Workflow for use by Debian CI

We want to allow ci.debian.net to use Debusine as a backend. Our existing Autopkgtest task and autopkgtest workflow can do most of the hard work, but will need some changes.

Overall model

ci.debian.net should have its own workspace and its own debian:qa-results collections. The ci.debian.net operators should have the OWNER role on this workspace, while bot accounts should have the CONTRIBUTOR role. This workspace can have suitable expiration policies, retaining logs for a few months and basic result history indefinitely (although ci.debian.net will keep its own copies of the history as well, at least to begin with).

debci will start workflows as needed, wait for them to complete, and collect the results. Until we have outbound webhooks to notify debci of workflow completion, it should simply poll occasionally for the status of workflows whose results it has not yet collected.

In future, it might be possible to have britney dispatch requests to Debusine directly, and nothing in this design should make that more difficult. However, debci has quite a bit of intelligence of its own as well as the ci.debian.net frontend, so we recommend that it be kept in the loop at least for the first iteration of this work.

Looking up packages

We can assume that Debusine’s mirrored suites are reasonably up to date, and use lookups into them. This won’t be quite perfect, especially for packages that have been uploaded very recently; but the integration between britney and ci.debian.net already knows which version of a package was tested and will repeat tests until it gets a result from the desired version, so we can tolerate some slack here. debci can also choose to use lookups with versions so that workflows will fail immediately if the desired version is unavailable.
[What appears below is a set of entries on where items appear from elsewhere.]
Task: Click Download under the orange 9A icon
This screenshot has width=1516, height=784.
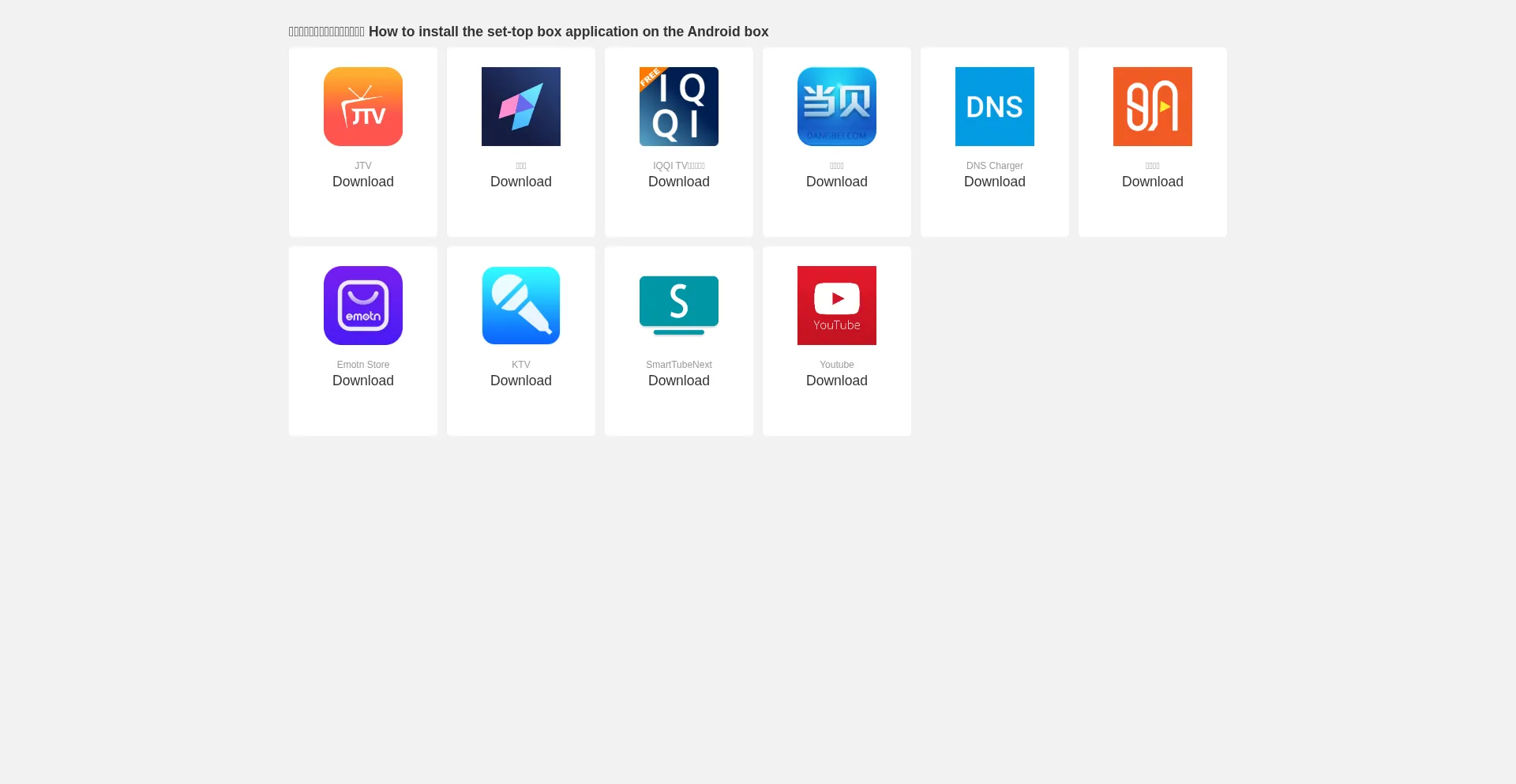Action: 1153,182
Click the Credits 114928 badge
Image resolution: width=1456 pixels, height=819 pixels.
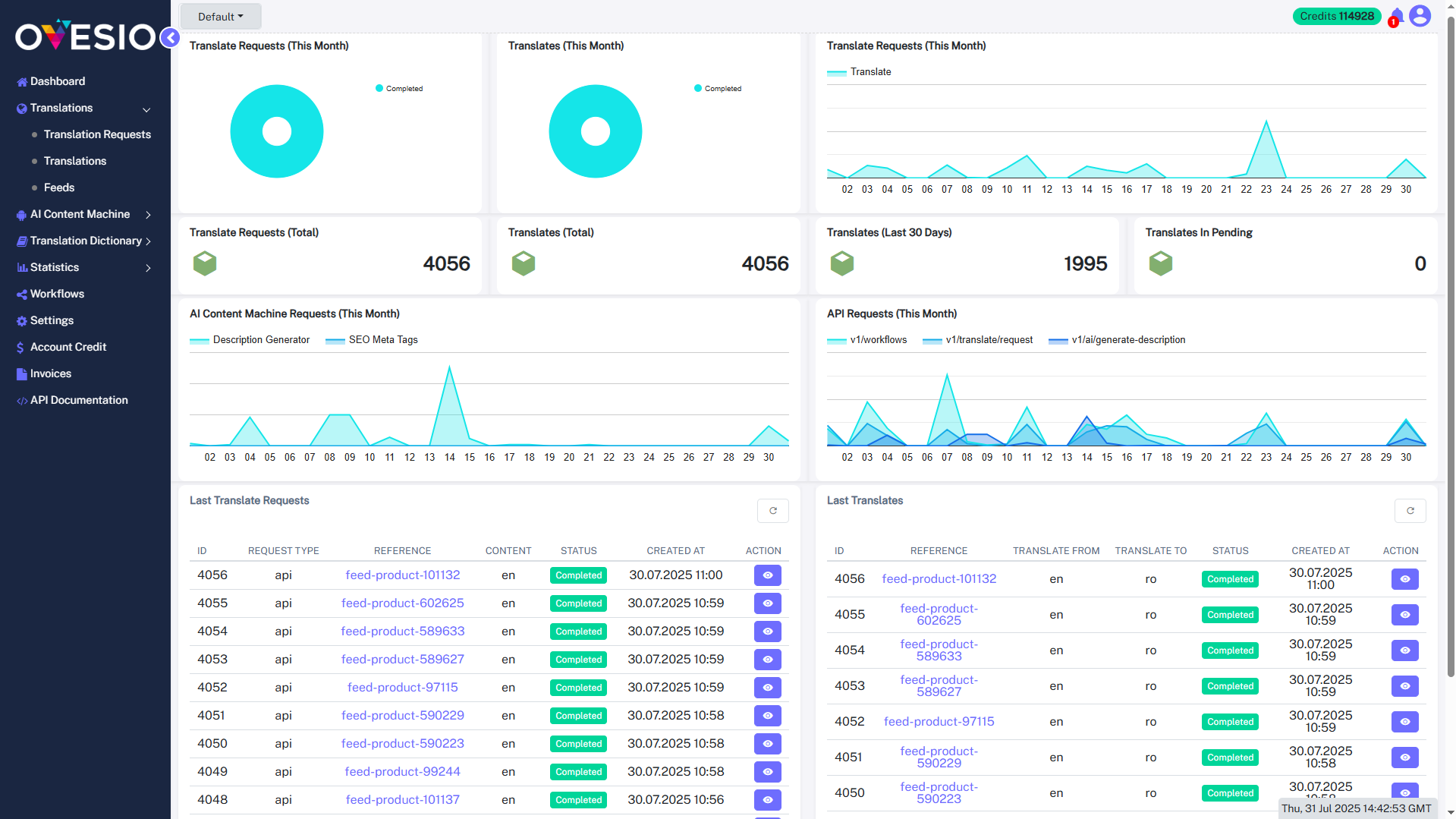tap(1336, 16)
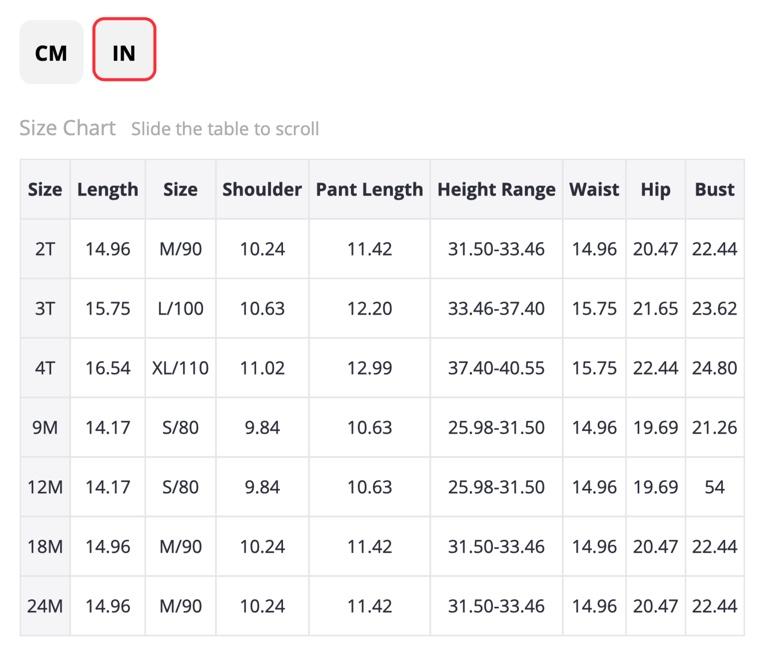Click the XL/110 size cell

180,368
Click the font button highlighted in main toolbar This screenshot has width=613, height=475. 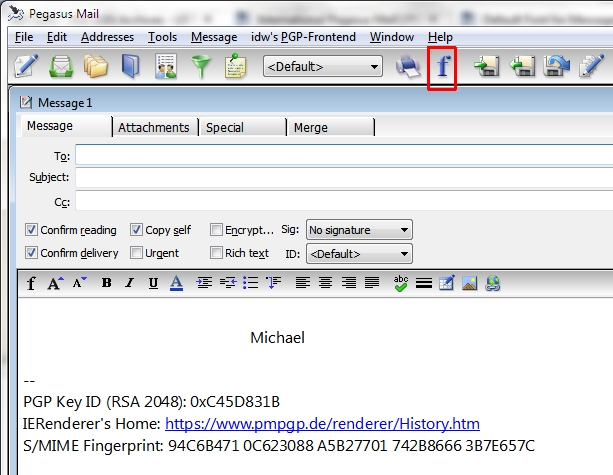pos(442,68)
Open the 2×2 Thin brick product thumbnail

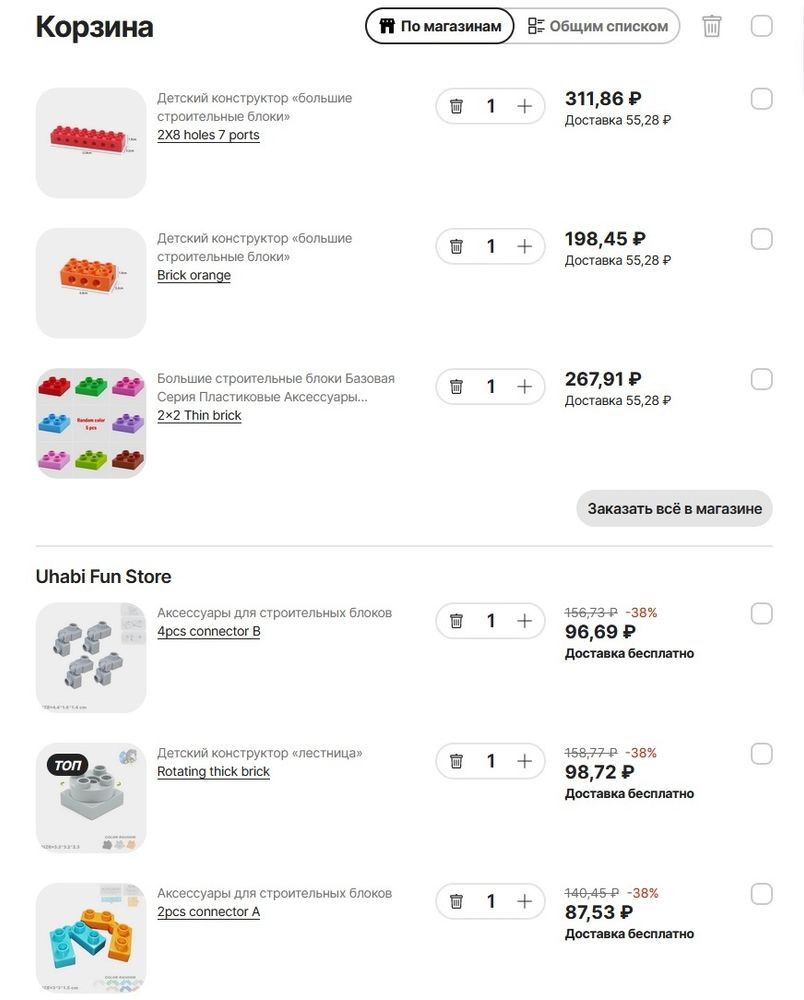click(91, 423)
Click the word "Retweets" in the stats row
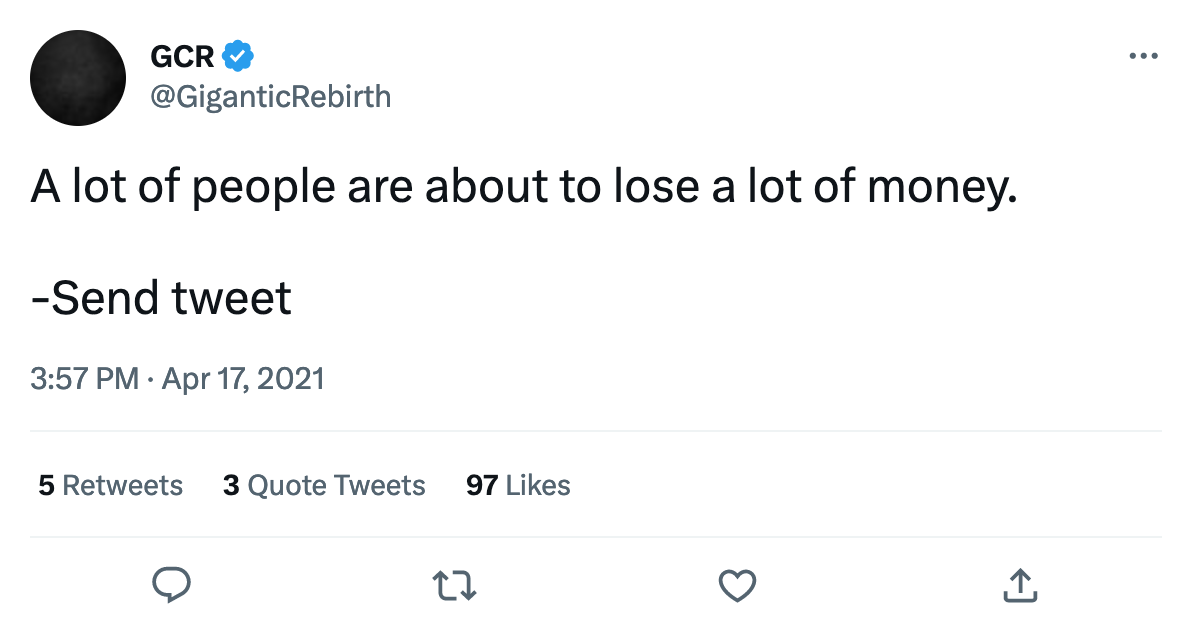1193x630 pixels. 122,486
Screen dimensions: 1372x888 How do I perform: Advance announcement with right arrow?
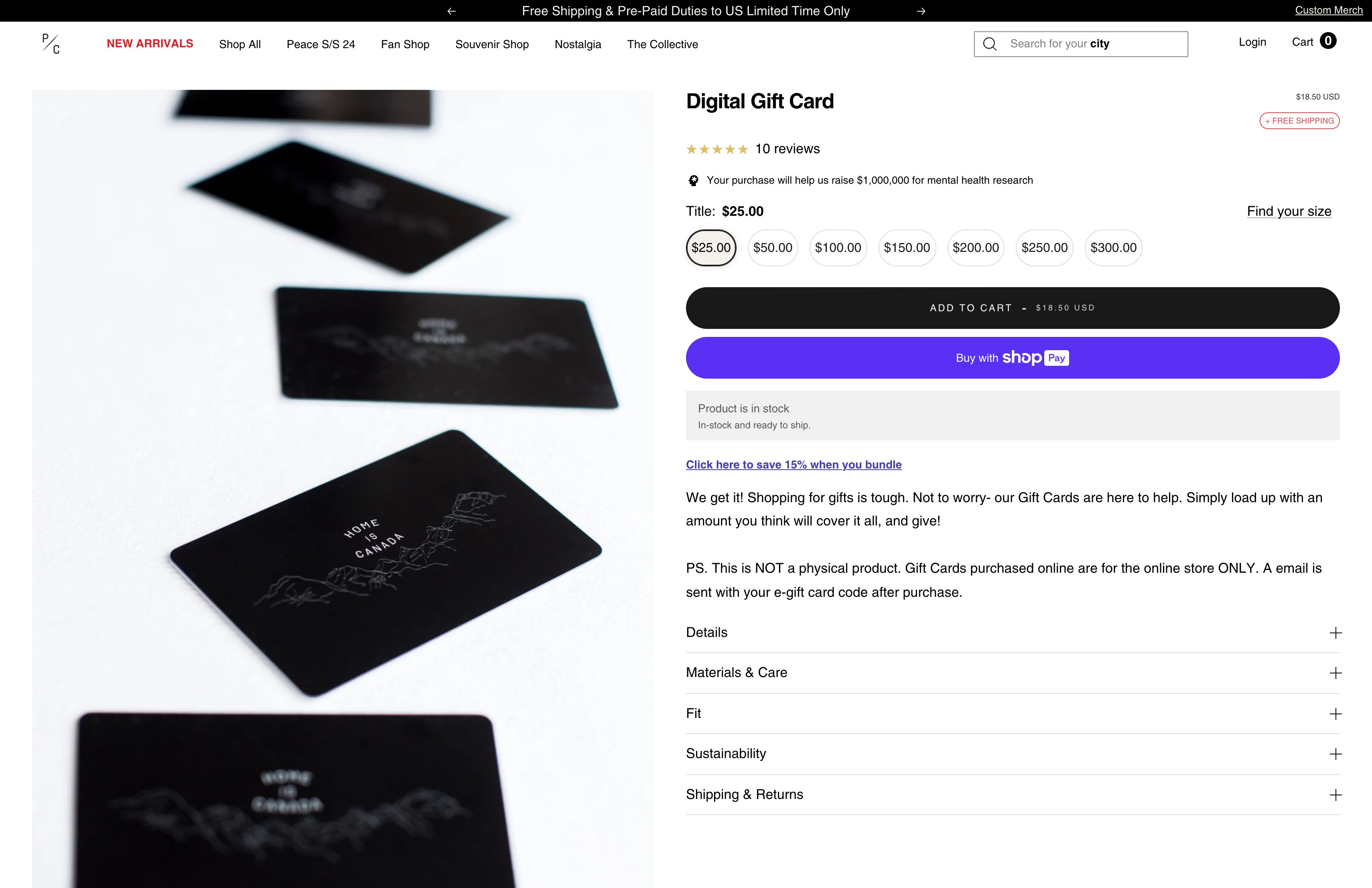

Being able to test lookups from the client side (#691) could help with this.

Pinning packages

ci.debian.net currently uses the autopkgtest --pin-packages option. For example, a test run triggered by changes to source packages foo and bar from unstable would use --pin-packages=unstable=src:foo,src:bar. However, as noted in the Autopkgtest task, we have deliberately not added support for that until now due to concerns about it not being explicit enough.

We could add support for this anyway and tolerate the unexpected behaviour. However, with a few small changes, it should be possible to get nearly-equivalent results using something similar to this:

context_artifacts:
    - collection: sid@debian:suite
      category: debian:binary-package
      error_on_empty: true
      data__srcpkg_name: "foo"
      data__srcpkg_version: "1.0-1"
      data__architecture__in: [amd64, all]
    - collection: sid@debian:suite
      category: debian:binary-package
      error_on_empty: true
      data__srcpkg_name: "bar"
      data__srcpkg_version: "2.0-2"
      data__architecture__in: [amd64, all]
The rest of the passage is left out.